May 13, 2016 Last Updated 8:05 am

Postmedia Network CEO describes newspaper business in Canada as ugly, ‘will get uglier’

The publisher’s CEO, Paul Godfrey, urges help from the Canadian government, but gets reminded that the newspaper chain has frequently advocated for lower government spending and less regulation of business

The CEO of Postmedia Network, the Canadian newspaper chain which publishes the National Post and Toronto Sun, described the newspaper business as ugly, and said it “will get uglier, based on the present trends that exist today.” Paul Godfrey was testifying in Ottawa, and urged the government to spend more on Canadian newspaper ads, and to give the industry tax breaks it keep it alive.

Vsun-ad-330Godfrey is an imperfect messenger as Postmedia used its front pages to deliver a political ad in support of the conservatives in the last election, only to see the Liberals win the election. Just as there are (supposedly) few atheists in foxholes, there are few advocates for limited government once one’s business starts to tank.

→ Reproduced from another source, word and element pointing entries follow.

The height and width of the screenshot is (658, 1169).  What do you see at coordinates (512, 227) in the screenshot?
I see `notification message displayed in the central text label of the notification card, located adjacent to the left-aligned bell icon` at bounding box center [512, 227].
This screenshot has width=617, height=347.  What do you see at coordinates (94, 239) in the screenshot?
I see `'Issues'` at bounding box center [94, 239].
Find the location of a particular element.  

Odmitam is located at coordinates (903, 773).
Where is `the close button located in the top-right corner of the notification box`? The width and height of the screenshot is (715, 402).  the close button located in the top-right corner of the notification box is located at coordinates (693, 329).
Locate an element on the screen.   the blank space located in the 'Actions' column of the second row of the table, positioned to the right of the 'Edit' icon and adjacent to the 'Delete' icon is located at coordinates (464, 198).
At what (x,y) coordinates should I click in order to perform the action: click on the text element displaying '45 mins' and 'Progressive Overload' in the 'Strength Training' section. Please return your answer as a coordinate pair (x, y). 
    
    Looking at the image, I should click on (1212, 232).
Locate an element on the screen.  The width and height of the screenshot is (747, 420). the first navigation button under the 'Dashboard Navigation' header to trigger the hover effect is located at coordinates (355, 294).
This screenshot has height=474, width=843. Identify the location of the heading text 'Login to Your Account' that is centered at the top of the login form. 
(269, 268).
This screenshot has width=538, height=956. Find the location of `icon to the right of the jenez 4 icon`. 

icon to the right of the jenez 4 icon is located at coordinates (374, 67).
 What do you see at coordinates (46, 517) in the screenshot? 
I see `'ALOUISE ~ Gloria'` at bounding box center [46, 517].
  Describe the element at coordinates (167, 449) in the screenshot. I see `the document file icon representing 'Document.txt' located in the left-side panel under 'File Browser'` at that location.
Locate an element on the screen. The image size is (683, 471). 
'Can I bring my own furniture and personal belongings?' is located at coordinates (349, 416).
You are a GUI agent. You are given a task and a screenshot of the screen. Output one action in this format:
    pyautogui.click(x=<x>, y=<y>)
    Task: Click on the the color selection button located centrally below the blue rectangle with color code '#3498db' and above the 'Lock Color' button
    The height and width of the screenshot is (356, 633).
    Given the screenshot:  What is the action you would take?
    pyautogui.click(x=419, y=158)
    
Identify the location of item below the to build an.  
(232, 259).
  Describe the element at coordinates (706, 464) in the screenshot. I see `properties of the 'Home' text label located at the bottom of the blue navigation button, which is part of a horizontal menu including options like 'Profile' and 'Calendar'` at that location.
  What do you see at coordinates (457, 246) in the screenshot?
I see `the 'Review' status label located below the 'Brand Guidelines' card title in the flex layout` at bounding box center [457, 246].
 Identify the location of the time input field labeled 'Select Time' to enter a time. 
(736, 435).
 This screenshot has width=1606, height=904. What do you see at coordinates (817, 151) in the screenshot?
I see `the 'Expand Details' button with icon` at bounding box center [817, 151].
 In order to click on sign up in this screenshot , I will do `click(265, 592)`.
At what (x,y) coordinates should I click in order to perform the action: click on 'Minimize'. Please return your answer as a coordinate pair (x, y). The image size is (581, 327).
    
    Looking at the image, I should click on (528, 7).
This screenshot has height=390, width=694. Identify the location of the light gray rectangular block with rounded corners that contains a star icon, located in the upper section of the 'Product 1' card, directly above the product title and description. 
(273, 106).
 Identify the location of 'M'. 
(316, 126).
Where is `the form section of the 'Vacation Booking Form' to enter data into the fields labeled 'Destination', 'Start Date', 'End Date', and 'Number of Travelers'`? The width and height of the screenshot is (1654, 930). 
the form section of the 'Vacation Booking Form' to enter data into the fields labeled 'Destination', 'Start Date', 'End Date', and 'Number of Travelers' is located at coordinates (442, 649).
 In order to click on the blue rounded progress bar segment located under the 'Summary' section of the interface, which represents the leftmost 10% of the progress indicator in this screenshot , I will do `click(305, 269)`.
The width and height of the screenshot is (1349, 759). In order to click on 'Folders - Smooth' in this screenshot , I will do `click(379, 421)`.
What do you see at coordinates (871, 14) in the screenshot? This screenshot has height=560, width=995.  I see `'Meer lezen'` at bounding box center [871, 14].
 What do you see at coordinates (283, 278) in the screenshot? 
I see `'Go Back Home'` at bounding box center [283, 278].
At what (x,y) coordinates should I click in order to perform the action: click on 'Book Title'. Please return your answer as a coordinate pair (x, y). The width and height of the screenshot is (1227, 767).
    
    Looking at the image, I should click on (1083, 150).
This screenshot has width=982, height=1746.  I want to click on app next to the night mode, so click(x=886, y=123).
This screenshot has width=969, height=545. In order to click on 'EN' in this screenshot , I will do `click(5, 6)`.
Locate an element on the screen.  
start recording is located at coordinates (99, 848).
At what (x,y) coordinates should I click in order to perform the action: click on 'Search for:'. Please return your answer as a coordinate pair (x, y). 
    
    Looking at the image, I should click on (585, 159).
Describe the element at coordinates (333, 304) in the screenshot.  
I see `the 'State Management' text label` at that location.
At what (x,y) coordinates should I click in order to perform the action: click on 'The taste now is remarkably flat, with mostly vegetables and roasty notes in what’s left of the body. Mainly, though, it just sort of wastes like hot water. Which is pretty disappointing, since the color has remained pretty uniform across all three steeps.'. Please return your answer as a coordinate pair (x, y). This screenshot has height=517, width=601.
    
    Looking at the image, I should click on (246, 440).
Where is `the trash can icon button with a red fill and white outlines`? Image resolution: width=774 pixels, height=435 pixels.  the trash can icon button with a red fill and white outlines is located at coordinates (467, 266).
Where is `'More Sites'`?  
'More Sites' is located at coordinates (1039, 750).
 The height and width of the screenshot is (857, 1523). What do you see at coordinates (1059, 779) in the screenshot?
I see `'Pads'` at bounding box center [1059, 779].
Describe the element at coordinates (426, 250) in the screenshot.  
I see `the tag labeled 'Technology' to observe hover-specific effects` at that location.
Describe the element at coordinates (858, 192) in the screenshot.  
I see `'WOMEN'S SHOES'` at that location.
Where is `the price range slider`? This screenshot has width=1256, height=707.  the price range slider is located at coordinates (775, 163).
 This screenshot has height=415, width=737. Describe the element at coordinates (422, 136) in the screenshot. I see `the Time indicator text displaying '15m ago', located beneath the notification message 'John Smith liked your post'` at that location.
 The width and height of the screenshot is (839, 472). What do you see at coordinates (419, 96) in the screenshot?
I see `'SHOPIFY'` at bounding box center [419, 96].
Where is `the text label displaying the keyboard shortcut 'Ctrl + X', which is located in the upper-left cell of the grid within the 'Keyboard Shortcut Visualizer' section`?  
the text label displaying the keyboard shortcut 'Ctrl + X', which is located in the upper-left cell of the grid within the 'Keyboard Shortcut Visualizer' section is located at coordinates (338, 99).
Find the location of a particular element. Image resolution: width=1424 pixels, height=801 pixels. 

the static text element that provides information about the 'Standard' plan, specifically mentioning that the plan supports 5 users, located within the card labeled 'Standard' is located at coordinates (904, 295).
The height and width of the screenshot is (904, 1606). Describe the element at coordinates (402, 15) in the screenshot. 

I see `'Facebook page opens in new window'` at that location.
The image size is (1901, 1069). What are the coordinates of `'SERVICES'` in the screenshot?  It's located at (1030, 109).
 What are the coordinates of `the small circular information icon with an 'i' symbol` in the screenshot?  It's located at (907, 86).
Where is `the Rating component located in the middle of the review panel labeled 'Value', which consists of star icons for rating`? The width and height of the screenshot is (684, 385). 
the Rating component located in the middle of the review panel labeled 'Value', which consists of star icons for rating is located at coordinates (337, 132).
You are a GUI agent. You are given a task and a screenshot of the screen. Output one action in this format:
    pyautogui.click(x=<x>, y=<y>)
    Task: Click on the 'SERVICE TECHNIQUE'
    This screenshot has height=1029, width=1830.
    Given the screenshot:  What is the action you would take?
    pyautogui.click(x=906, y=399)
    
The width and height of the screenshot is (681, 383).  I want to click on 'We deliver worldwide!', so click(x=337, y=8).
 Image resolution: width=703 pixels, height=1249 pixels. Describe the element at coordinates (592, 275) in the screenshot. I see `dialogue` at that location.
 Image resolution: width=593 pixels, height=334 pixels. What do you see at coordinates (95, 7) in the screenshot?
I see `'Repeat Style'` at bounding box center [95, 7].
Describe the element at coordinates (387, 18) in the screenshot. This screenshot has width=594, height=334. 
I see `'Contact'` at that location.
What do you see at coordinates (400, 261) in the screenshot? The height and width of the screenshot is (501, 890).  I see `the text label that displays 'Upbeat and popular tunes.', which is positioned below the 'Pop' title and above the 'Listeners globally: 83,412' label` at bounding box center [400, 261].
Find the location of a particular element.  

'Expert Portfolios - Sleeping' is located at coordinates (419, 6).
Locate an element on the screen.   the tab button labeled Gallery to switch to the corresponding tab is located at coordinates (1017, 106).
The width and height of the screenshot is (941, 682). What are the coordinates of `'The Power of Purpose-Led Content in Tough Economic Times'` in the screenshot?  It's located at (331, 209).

“There have been no fiercer critics of subsidies to the media than the Toronto Sun and the National Post,” Liberal MP Adam Vaughan wanted to know. “How do you square your editorial position with your corporate position?” Godfrey’s answer was to deflect editorial decision to individual columnists or editors, though clearly the decision to splash a front page ad attacking the Liberals was a corporate decision.

Postmedia Network is owned by the U.S.-based private equity firm GoldenTree Asset Management, something Vaughan also pointed out during Godfrey’s testimony. Like many PE-backed firms that like to grow through acquisitions, Postmedia last year acquired the English language dailies from Sun Media, paying $316-million. “Why would we fund a failing business model that’s owned by U.S. interests?” asked Vaughan.

In February, Toronto Star business columnist David Olive wrote critically of the Canadian newspaper chain.

“For generations, Canadian law has forbidden foreign ownership or control of Canadian cultural assets. But after permitting the sale to non-Canadians of practically the entire Canadian-owned steel and mining industries, then PM Stephen Harper’s government signed off on Postmedia’s creation as well,” Olive wrote. “The Americans put a Canadian face on the deal by selecting Paul Godfrey, 77, as Postmedia’s CEO. Not by coincidence, Harper and Godfrey, a diehard Tory, are kindred spirits.”

Postmedia reported $225M Q2 loss last month, reporting that while total revenue grew thanks to its Sun acquisition, revenue from existing properties fell over 13 percent.